Mercury(I) sulfate, commonly called mercurous sulphate (UK) or mercurous sulfate (US) is the chemical compound Hg2SO4.[2] Mercury(I) sulfate is a metallic compound that is white, pale yellow or beige powder.[3] It is a metallic salt of sulfuric acid formed by replacing both hydrogen atoms with mercury(I). It is highly toxic; it could be fatal if inhaled, ingested, or absorbed by skin.

Structure

The crystal structure of mercurous sulfate is made up of Hg22+ dumbbells and SO42− anions as main building units.
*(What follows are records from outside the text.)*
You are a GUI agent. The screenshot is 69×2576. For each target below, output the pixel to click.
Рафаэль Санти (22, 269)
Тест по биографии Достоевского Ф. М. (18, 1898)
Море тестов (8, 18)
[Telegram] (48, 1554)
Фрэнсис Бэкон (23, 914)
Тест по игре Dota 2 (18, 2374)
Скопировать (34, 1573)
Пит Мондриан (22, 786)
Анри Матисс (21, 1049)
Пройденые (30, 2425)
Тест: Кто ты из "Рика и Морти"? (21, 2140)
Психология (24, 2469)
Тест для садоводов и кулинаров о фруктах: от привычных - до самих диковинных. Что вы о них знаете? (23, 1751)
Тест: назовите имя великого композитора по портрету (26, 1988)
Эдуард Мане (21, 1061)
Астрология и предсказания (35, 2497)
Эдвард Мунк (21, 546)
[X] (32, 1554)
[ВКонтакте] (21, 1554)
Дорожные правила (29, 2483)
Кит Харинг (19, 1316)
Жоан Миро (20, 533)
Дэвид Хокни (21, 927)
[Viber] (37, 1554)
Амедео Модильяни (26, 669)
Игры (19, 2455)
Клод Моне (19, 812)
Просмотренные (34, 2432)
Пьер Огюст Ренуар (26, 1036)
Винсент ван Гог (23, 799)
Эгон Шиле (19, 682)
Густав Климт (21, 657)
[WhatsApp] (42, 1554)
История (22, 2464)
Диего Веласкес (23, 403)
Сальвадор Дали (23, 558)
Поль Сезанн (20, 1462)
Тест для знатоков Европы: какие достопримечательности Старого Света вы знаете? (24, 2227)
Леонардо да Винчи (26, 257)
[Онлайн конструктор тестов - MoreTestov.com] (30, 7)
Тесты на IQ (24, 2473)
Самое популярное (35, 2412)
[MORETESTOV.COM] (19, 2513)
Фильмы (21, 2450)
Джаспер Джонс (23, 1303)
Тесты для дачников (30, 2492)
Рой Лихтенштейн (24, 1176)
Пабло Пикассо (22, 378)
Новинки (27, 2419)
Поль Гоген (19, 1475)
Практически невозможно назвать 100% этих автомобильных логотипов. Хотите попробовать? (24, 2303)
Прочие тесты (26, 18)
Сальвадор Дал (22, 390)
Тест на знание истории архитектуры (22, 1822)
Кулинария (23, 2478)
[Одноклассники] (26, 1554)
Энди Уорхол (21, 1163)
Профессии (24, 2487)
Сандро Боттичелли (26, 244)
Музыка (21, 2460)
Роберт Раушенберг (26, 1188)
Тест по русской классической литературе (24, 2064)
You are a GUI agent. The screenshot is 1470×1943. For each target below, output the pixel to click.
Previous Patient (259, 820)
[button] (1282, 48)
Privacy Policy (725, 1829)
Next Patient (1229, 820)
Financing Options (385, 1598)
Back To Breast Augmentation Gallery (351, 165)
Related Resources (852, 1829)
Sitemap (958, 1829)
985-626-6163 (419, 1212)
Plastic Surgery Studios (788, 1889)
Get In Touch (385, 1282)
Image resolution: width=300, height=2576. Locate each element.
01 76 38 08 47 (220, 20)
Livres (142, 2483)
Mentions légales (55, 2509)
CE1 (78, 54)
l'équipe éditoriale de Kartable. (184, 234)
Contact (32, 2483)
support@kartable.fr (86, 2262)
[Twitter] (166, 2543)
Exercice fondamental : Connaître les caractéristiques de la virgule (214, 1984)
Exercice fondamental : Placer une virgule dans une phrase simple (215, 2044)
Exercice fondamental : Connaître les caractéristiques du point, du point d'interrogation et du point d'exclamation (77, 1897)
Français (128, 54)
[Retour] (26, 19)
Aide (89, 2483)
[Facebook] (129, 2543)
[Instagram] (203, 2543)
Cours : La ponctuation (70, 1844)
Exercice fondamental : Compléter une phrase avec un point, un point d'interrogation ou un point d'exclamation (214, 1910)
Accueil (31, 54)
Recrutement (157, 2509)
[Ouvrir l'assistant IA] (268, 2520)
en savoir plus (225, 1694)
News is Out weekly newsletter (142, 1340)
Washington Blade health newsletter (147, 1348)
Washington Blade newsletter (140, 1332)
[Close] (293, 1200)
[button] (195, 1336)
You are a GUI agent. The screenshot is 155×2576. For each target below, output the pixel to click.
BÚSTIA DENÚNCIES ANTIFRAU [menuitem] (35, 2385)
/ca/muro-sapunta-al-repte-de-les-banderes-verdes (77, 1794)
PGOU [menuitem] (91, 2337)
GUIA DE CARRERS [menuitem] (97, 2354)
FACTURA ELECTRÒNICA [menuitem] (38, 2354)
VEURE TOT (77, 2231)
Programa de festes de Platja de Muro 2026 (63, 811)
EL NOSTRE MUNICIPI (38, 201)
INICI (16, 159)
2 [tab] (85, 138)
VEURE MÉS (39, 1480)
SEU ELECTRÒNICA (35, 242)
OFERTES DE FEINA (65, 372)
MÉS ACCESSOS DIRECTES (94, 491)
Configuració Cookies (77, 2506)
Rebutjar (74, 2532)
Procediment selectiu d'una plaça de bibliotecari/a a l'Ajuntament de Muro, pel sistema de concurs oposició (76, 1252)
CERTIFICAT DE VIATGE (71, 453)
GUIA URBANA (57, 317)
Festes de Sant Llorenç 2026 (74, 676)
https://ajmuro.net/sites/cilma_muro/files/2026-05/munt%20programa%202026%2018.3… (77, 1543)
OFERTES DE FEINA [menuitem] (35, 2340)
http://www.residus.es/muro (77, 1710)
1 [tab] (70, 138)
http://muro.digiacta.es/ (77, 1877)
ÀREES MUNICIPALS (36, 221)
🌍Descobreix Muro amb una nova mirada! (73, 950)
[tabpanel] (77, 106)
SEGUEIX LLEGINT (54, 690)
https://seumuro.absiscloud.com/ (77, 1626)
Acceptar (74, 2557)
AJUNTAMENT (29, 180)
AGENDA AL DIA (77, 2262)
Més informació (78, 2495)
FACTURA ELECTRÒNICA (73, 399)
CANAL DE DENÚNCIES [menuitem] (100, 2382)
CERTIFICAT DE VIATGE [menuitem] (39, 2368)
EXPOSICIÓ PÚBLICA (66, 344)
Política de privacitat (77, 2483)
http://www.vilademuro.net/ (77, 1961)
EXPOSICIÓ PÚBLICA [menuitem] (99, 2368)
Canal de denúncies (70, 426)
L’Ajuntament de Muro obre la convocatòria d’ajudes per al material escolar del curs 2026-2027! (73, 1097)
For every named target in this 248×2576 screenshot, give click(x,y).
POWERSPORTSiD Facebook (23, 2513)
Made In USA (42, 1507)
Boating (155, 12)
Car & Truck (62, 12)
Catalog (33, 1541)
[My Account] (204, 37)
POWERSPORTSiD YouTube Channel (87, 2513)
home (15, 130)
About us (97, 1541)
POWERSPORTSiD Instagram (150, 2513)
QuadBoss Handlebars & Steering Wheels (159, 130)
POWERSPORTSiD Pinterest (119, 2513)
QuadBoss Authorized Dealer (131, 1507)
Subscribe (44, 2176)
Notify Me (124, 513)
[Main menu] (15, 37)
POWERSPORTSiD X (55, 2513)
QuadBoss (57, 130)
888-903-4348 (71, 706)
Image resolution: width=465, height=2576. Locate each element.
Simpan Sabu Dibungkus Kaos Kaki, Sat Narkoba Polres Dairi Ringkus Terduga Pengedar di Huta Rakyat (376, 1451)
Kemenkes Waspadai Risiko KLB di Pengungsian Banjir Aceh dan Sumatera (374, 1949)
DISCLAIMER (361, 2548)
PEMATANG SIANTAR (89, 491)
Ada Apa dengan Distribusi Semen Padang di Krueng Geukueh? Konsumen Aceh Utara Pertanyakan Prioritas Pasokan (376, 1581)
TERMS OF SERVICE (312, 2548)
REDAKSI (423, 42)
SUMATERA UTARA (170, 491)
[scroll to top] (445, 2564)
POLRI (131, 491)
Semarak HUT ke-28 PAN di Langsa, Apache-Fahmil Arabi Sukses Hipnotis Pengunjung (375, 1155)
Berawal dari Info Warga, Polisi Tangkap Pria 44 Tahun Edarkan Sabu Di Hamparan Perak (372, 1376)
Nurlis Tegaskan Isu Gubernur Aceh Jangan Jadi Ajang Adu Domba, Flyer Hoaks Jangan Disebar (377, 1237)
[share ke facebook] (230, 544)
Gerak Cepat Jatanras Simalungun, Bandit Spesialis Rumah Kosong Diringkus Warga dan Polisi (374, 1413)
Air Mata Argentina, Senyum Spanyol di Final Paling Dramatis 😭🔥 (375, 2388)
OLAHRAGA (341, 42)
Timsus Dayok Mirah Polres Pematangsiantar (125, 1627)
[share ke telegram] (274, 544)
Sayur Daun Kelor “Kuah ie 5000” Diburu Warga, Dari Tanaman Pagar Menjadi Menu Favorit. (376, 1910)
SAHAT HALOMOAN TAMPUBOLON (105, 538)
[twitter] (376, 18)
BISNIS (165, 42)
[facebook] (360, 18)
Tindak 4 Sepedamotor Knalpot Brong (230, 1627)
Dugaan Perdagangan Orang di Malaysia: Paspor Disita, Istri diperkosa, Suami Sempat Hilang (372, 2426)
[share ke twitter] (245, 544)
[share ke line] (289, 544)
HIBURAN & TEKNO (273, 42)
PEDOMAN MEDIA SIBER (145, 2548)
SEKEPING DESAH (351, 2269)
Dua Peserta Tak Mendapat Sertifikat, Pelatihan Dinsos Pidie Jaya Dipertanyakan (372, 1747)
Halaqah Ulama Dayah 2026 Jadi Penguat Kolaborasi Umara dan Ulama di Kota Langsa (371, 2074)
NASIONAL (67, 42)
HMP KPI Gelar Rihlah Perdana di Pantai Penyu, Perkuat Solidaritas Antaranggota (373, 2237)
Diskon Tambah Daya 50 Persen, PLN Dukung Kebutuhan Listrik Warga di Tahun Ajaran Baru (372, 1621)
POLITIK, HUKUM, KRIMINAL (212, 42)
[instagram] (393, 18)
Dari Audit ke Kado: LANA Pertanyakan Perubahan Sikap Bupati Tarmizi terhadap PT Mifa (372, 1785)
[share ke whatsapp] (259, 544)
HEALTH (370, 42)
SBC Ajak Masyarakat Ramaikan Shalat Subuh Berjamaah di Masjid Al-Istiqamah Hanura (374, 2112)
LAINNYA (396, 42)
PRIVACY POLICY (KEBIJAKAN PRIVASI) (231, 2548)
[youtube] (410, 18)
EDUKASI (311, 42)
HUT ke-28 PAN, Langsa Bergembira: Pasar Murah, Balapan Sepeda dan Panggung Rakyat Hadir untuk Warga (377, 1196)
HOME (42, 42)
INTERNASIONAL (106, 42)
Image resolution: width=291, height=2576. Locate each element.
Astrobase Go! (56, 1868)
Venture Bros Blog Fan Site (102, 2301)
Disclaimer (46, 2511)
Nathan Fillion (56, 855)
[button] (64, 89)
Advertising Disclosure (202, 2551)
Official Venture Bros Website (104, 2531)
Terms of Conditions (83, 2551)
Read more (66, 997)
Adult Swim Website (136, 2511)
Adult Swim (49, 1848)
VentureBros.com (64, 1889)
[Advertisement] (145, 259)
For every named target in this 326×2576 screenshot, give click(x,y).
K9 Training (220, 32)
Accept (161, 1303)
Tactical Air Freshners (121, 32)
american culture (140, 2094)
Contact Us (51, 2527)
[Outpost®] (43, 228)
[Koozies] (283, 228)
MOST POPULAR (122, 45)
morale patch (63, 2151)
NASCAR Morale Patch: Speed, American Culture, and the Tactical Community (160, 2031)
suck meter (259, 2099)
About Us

Hg22+ dumbbell is surrounded by four Oxygen atoms with Hg₋O distance ranging from 2.23 to 2.93 Å, whereas Hg-Hg distance is approximately 2.500Å.[4] Studies have shown mercury(I) sulfate to have the mercury atoms arranged in doublets with a bond distance of 2.500Å. The metal atom doublets are oriented parallel to the an axis in a unit cell. Mercury doublets form part of infinite chain SO4 - Hg - Hg - SO4 - Hg - Hg - … The Hg - Hg - O bond angle is 165°±1 . The chain crosses the unit cell diagonally. The mercury sulfate structure is held together by weak Hg-O interactions. The SO4 does not act as a single anion, but rather coordinated to the mercury metal.[5]

Preparation

One way to prepare mercury(I) sulfate is to mix the acidic solution of mercury(I) nitrate with 1 to 6 sulfuric acid solution:,[6][7]

Hg2(NO3)2 + H2SO4 → Hg2SO4 + 2 HNO3

It can also be prepared by reacting an excess of mercury with concentrated sulfuric acid:[6]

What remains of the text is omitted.